Is this just my implementation or can I expect others to do the same? Has std::fstream been rewritten for VS2012 to make full use of locales?
Basically, I'm fed up of having to write my own file handlers every time I use text files. I'm hoping to create an fstream derived class that will first read a files BOM, if present, and imbue the correct codecvt. Then convert those characters to char, wchar_t or whatever the code calls for. I'm also hoping to code it in such a way that if prior knowledge of the encoding is known, a locale can be specified on construction.
Would I be better off working directly on the internal buffer, in affect re-writing the fstream class or are there some tricks I'm unaware of?
If I understand you right, you expect that:
`std::basic_fstream<CharT,Traits>::seekg`
(which by inheritance is basic_istream<CharT,Traits>::seekg), ought to
perform the stream-positioning operation in units that are the
intern_type of whatever codecvt with which the stream is imbued.
Template basic_istream is declared:
template<
class CharT,
class Traits = std::char_traits<CharT>
> class basic_istream;
In the declaration of the member function:
basic_istream & basic_istream<CharT,Traits>::seekg(pos_type pos)
pos_type is std::char_traits<CharT>::pos_type which therefore is
a type determined in any implementation solely by the CharT template
argument of the basic_istream class and without reference to any codecvt.
A basic_fstream<char>, for instance remains a basic_fstream<char>,
and its pos_type remains basic_fstream<char>::pos_type,
regardless of the encoding that is chosen to read or write it.
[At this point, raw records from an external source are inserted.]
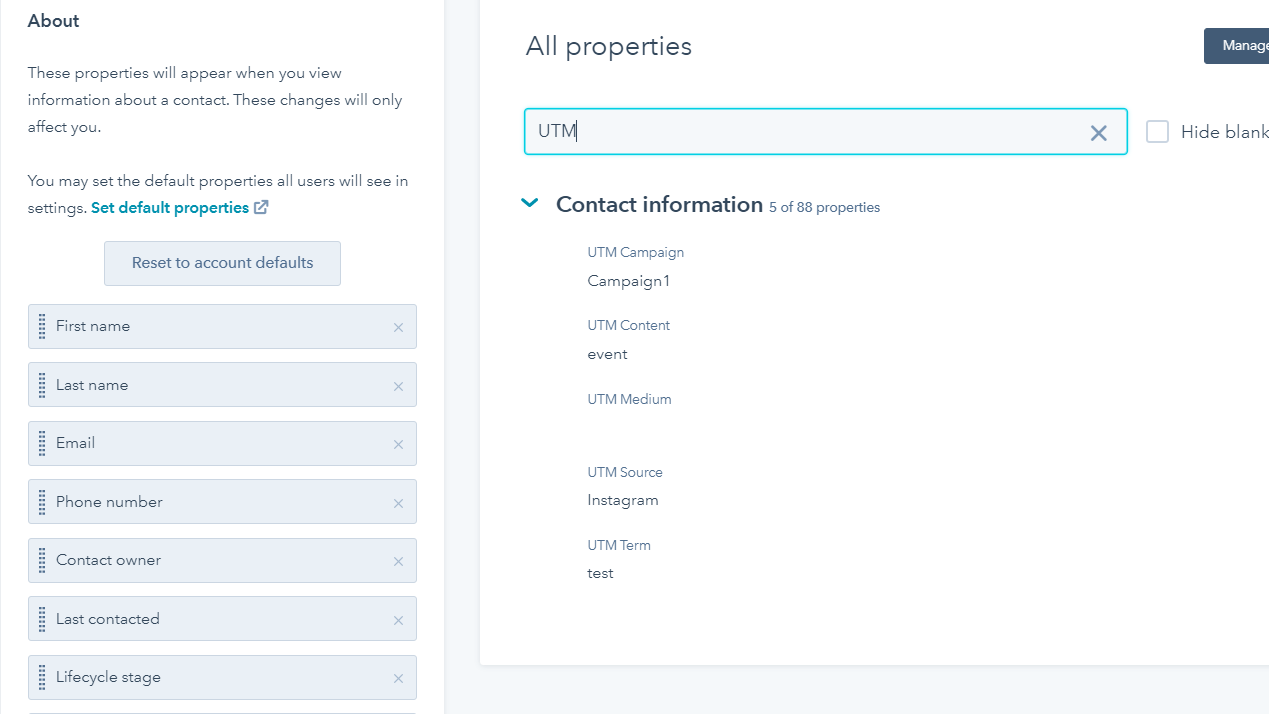Remove the Last name property chip
1269x714 pixels.
[x=398, y=385]
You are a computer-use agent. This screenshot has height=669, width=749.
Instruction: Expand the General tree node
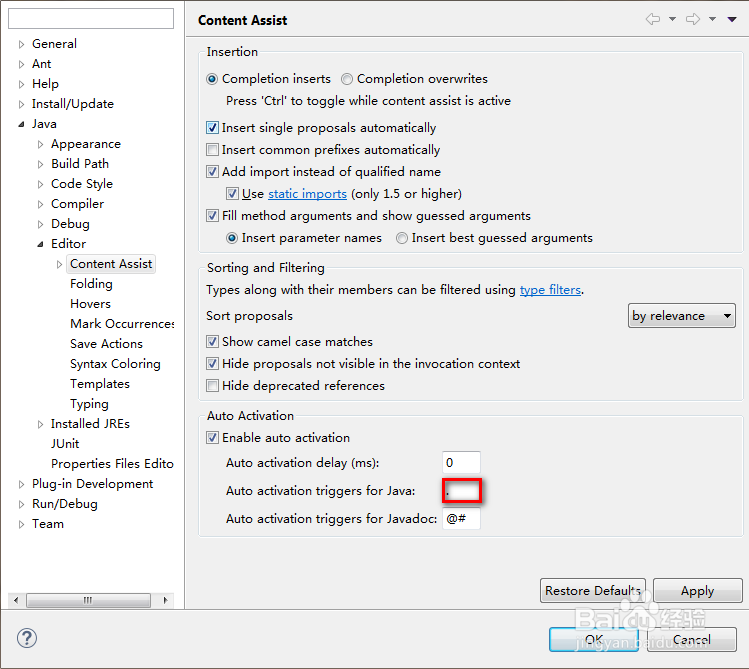click(22, 44)
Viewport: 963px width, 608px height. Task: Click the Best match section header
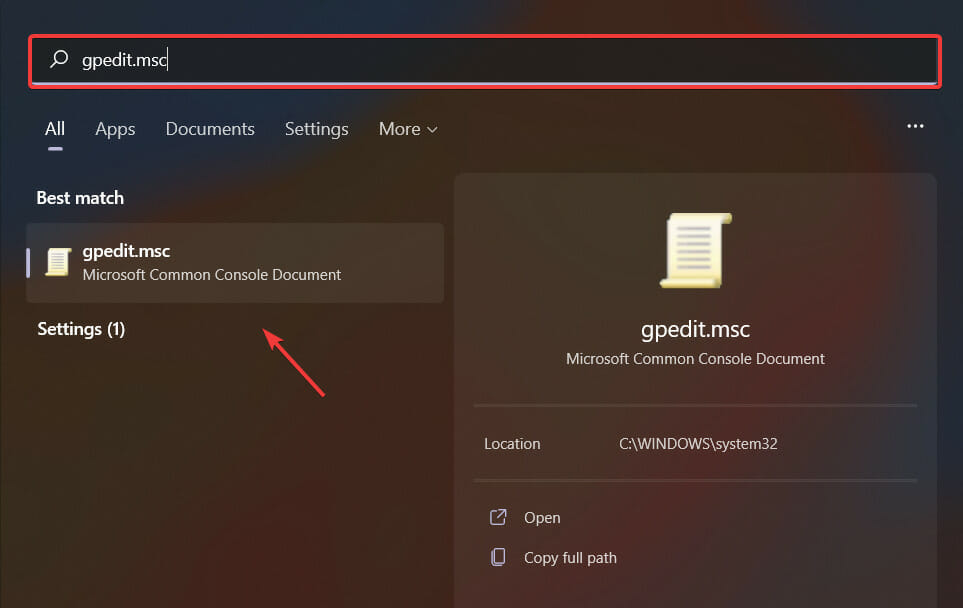tap(79, 197)
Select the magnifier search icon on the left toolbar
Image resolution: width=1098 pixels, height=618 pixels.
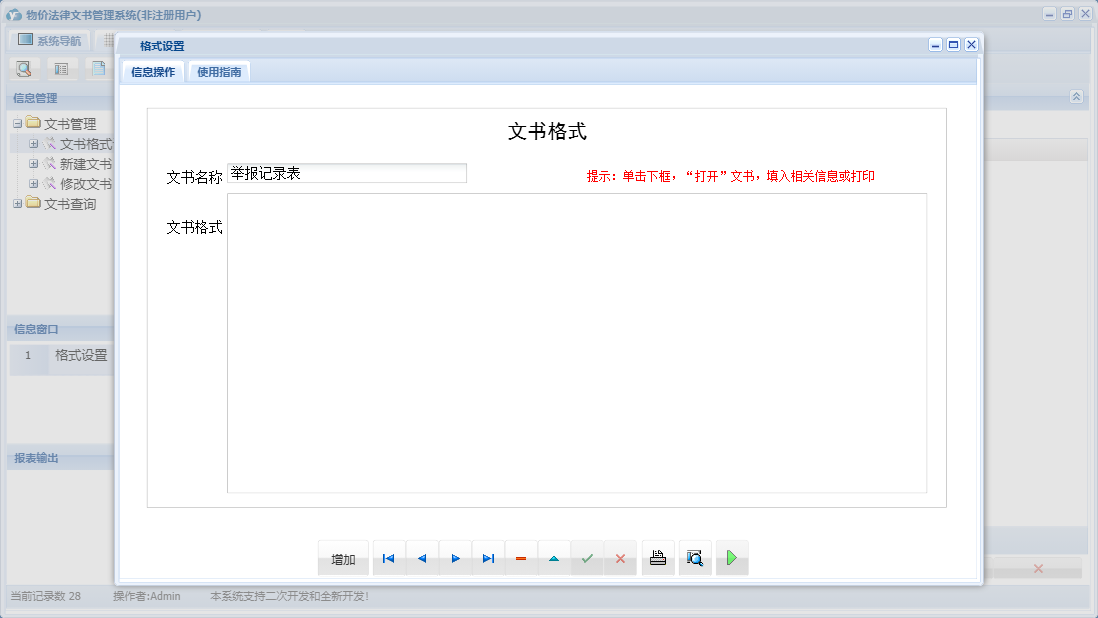(22, 68)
The declarations above are respectively as per C++11 Standard § 27.7.1
and § 27.7.2.1. The fact that pos_type is invariant with
respect to any imbued codecvt, and hence also the behaviour of seekg(pos_type),
are therefore consequences of the Standard.
Equivalent remarks apply for basic_istream& seekg( off_type off, std::ios_base::seekdir dir).
The std::codecvt::intern_type is the type of the elements of the internal
sequence to which or from which the specified encoding will
translate an external sequence of elements of type extern_type. The
intern_type is the element type of the "in-program" sequence and
the extern_type is the type of "in-file" sequence. The intern_type
has got nothing to do with positioning operations on the file.
If you must find out the size of a file in codepoints, and presuming that the possible encodings of interest are UTF-8, UTF-16 and UTF-32, then for the first two of these you have no choice but to read the entire file, because they are variable-length encodings, with a UTF-8 codepoint consuming 1-4 bytes and a UTF-16 codepoint consuming 2 or 4 bytes. UTF-32 is a fixed-length 4-byte encoding, so in that case you might compute the number of complete codepoints as the byte-length of the file, minus BOM-length if any, divided by 4, if you discount the possibility of encoding errors except at end-of-file.
For the variable length encodings, the simplest way of counting
the codepoints will be with a template function parameterized by an
indicator of the presumed encoding. It will read the file, first
consuming the BOM, if any, in units of char or char16_t as appropriate,
identifying each unit that is the lead element of a codepoint in
the presumed encoding; verifying the presence of the number of subsequent
elements required by the lead element, and incrementing the codepoint count
if they are found.